DISCOURSE_HOSTNAME: 'redacted.de'
## Uncomment if you want the container to be started with the same
## hostname (-h option) as specified above (default "$hostname-$config")
#DOCKER_USE_HOSTNAME: true
## TODO: List of comma delimited emails that will be made admin and developer
## on initial signup example 'user1@example.com,user2@example.com'
DISCOURSE_DEVELOPER_EMAILS: 'me@example.com,you@example.com'
## TODO: The SMTP mail server used to validate new accounts and send notifications
# SMTP ADDRESS, username, and password are required
# WARNING the char '#' in SMTP password can cause problems!
DISCOURSE_SMTP_ADDRESS: none.com
#DISCOURSE_SMTP_PORT: 587
DISCOURSE_SMTP_USER_NAME: user@none.com
DISCOURSE_SMTP_PASSWORD: none
#DISCOURSE_SMTP_ENABLE_START_TLS: true # (optional, default true)
#DISCOURSE_SMTP_DOMAIN: discourse.example.com # (required by some providers)
#DISCOURSE_NOTIFICATION_EMAIL: noreply@discourse.example.com # (address to send notifications from)
## If you added the Lets Encrypt template, uncomment below to get a free SSL certificate
#LETSENCRYPT_ACCOUNT_EMAIL: me@example.com
## The http or https CDN address for this Discourse instance (configured to pull)
## see https://meta.discourse.org/t/14857 for details
#DISCOURSE_CDN_URL: https://discourse-cdn.example.com
## The maxmind geolocation IP address key for IP address lookup
## see https://meta.discourse.org/t/-/137387/23 for details
#DISCOURSE_MAXMIND_LICENSE_KEY: 1234567890123456
## The Docker container is stateless; all data is stored in /shared
volumes:
- volume:
host: /var/discourse/shared/standalone
guest: /shared
- volume:
host: /var/discourse/shared/standalone/log/var-log
guest: /var/log
## Plugins go here
## see https://meta.discourse.org/t/19157 for details
hooks:
after_code:
- exec:
cd: $home/plugins
cmd:
- git clone https://github.com/discourse/docker_manager.git
## Any custom commands to run after building
run:
- exec: echo "Beginning of custom commands"
## If you want to set the 'From' email address for your first registration, uncomment and change:
## After getting the first signup email, re-comment the line. It only needs to run once.
#- exec: rails r "SiteSetting.notification_email='info@unconfigured.discourse.org'"
- exec: echo "End of custom commands"
I’ve got the same permission problem where unicorn.pid isn’t writable.
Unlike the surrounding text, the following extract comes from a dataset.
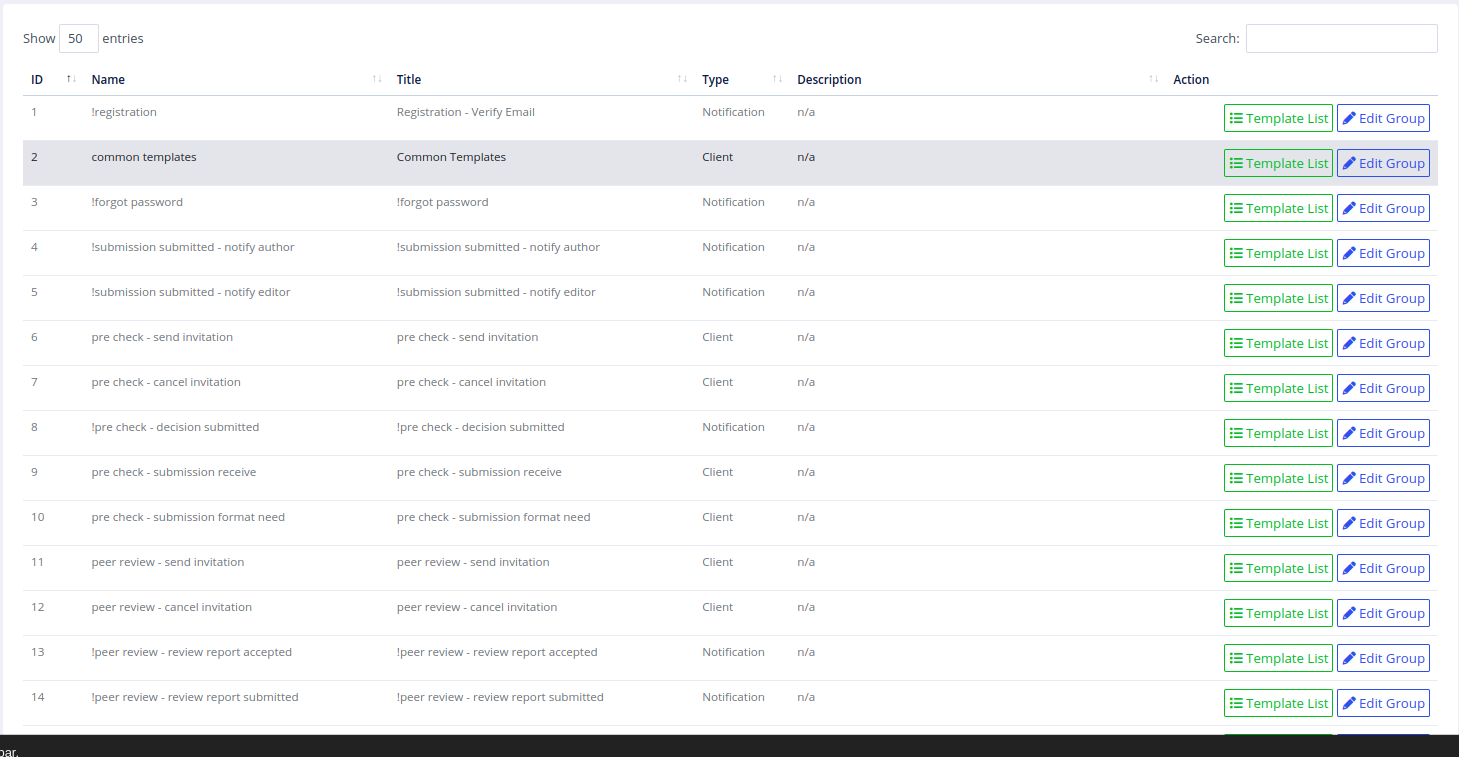Open Template List for review report submitted

(1278, 703)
I wanted to get you some more info by seeing if it reproduces with the official install guide, but that doesn’t fit my system. First it complained because ports 80/443 are already in use, and then it did some e-mail checks that failed. Do you have an app.yml that just makes a docker image that doesn’t require anything external? Presumably this same issue should reproduce with that just as well.